A tad more positively, the Ministry of Justice has dropped its discriminatory and probably unworkable proposal to require claimants to pay even higher fees where the sum claimed is more than £30,000. And there will be no additional fee for obtaining written reasons (where the judgment was delivered orally) – the Ministry of Justice has belatedly recognised that that is a fundamental right of justice.

However, the highly complex and deeply flawed civil courts fee remission scheme – described by Citizens Advice, in its response to the consultation, as simply, ‘not fit for purpose’ – is to be extended to cover ET fees, as originally proposed. And alternative proposals for a nominal, flat-rate claimant fee – from the CBI and the Scottish judiciary as well as Citizens Advice – are dismissed out of hand, on the basis that ‘it would remove a central principle of the fee proposals, which is to charge proportionately according to the typical resources required to resolve different types of claims’. In other words, the Ministry’s key aim is not to improve access to justice or the efficiency of the ET system, but simply to raise some dosh.

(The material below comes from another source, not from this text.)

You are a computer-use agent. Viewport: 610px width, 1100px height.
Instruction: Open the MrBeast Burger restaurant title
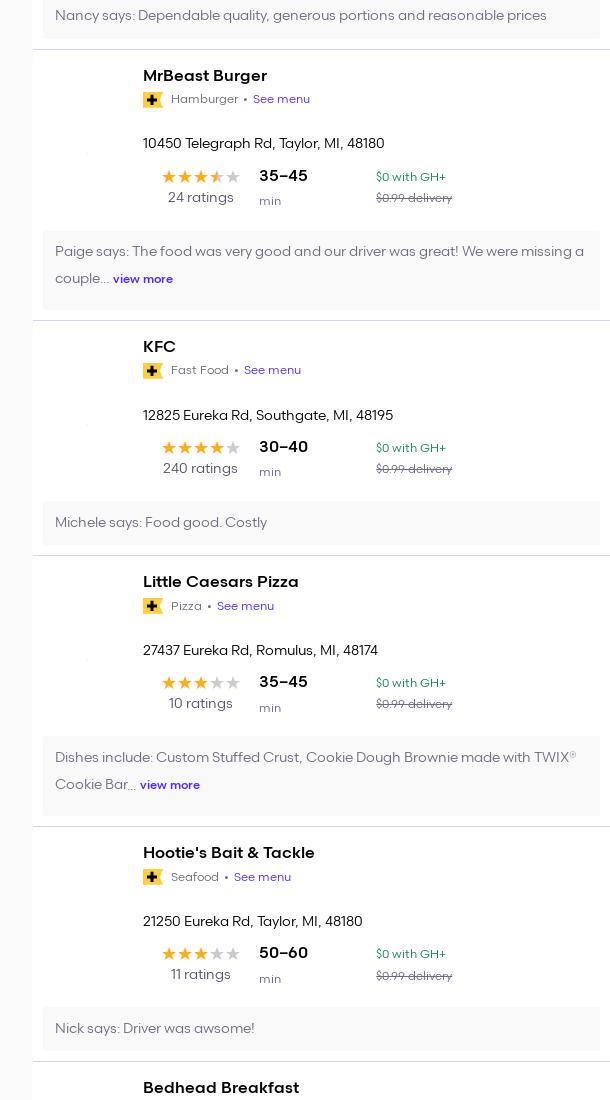pyautogui.click(x=205, y=76)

Indeed, Mr Djanogly does not beat around the bush: ‘It’s not fair on the taxpayer to foot the entire £84 million bill for people to escalate workplace disputes to a tribunal’. As if everyone who brings an ET claim does so as some kind of lifestyle choice.  There’s nothing from the Minister about the ET system being there to protect vulnerable workers from exploitation by rogue businesses, to the benefit of the vast majority of law-abiding employers.

Presumably, it is now only a matter of time before Government ministers announce fees for those who ‘choose’ to use the fire, ambulance or police services. I mean, why should perfectly healthy taxpayers pay foot the bill for other people’s free rides to hospital? And maybe the governments of countries like Iraq and Afghanistan that ‘choose’ to be invaded by our armed forces should pay a fee too? Oh hang on, we tried that at Versailles, and that didn’t work out too well.

Will Mr Djanogly’s ET fees work out any better? Answers on a postcard, please.